Instructions to follow → Scale the records in the stretch from the line containing "Click the filter icon on Campaigns page" through the line containing "Where should I click to: Click the 削除", both ends included, and write out only those lines again, requests and all. Multiply every coordinate in the answers by 0.6 and round to whole numbers, with halves rounding up.

## BEGIN Extracted records

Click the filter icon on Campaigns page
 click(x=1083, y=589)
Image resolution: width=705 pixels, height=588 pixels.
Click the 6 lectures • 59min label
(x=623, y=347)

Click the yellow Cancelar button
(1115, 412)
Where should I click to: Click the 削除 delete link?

## END Extracted records
## BEGIN Extracted records

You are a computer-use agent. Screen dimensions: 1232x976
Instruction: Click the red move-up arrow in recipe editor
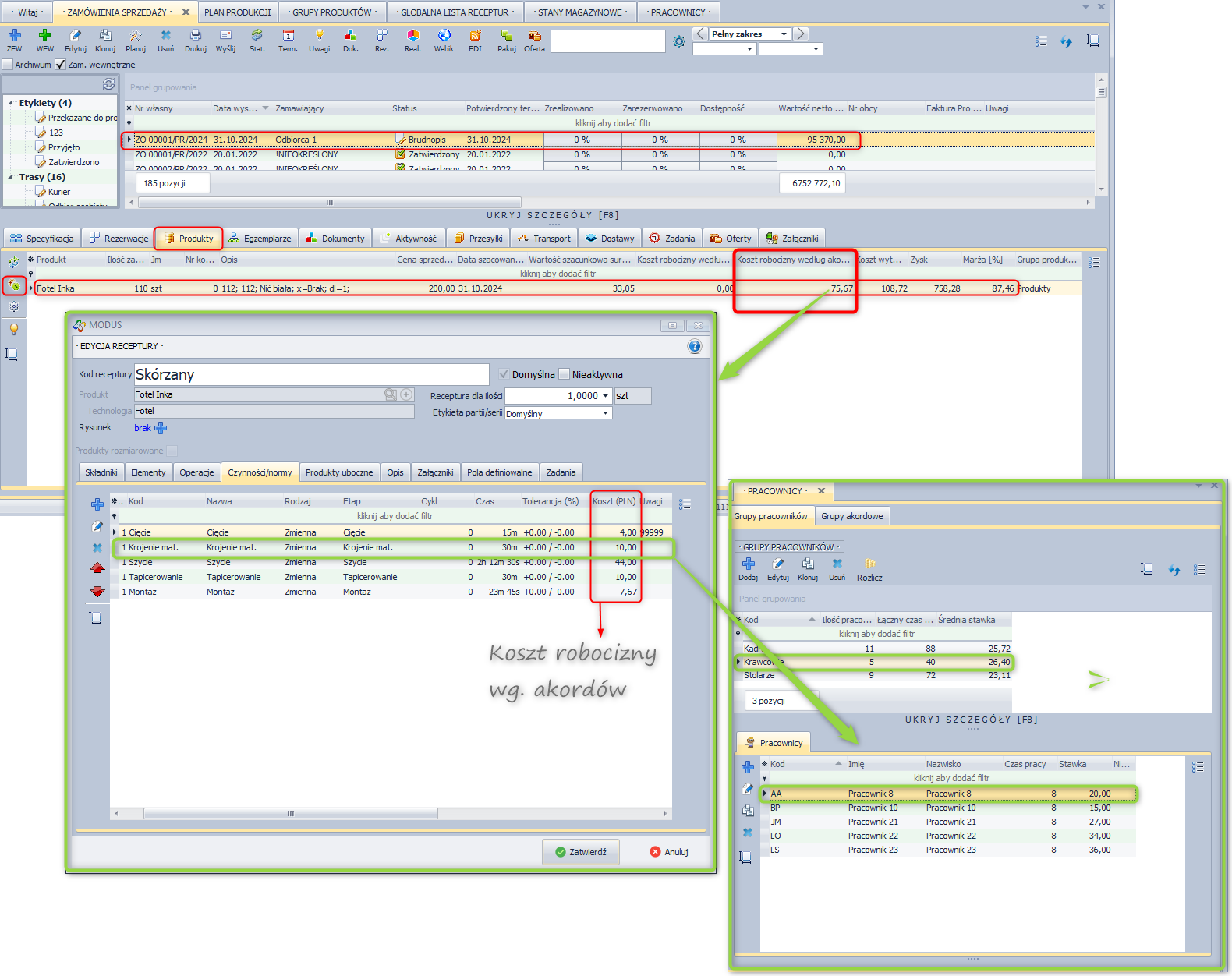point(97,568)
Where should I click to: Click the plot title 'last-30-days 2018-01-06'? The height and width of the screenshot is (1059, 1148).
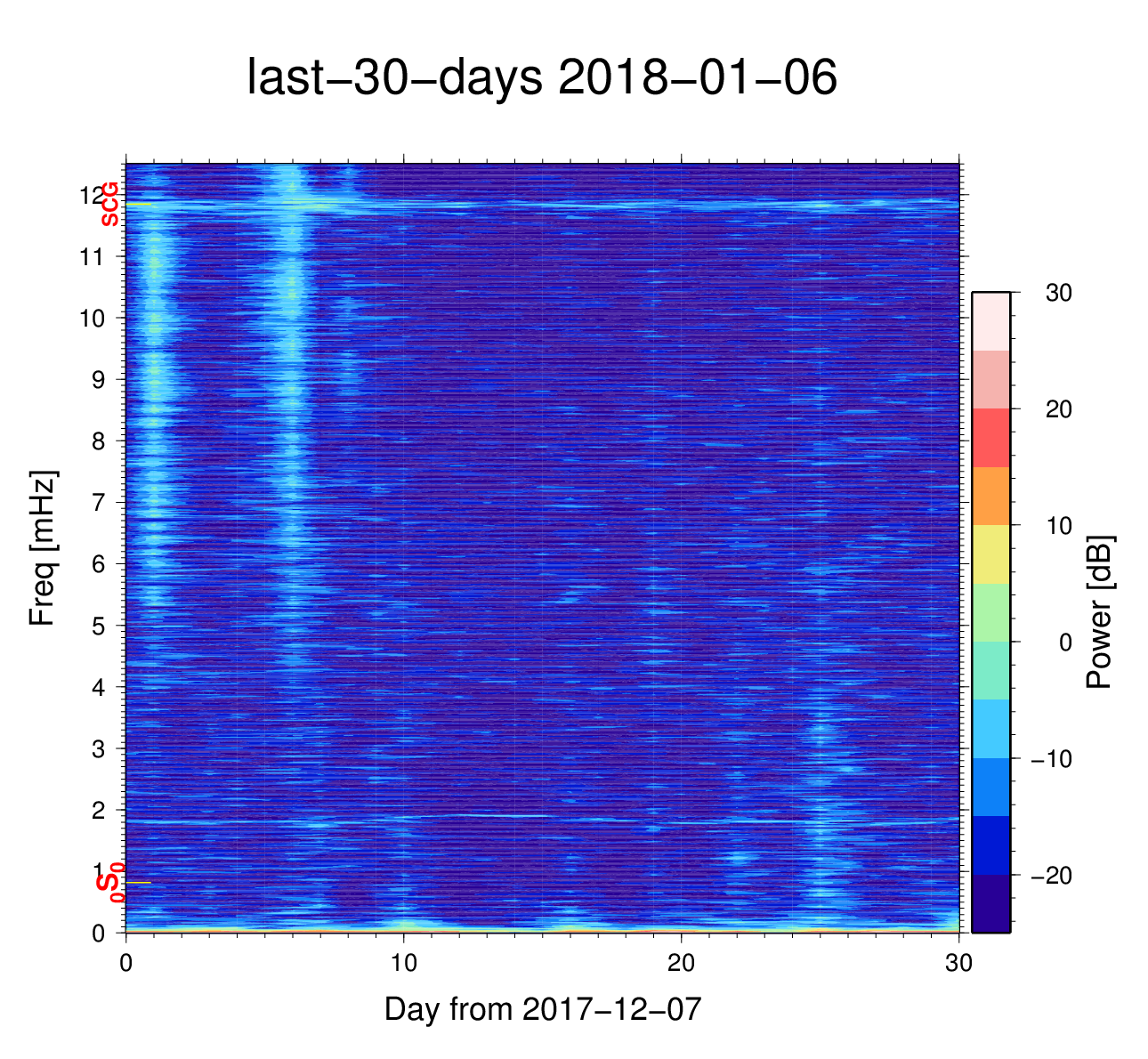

## END Extracted records

Solved exercise →
Click the filter icon on Campaigns page
 click(x=650, y=353)
Image resolution: width=705 pixels, height=588 pixels.
Click the 6 lectures • 59min label
(x=374, y=208)

Click the yellow Cancelar button
(669, 247)
Where should I click to: Click the 削除 delete link?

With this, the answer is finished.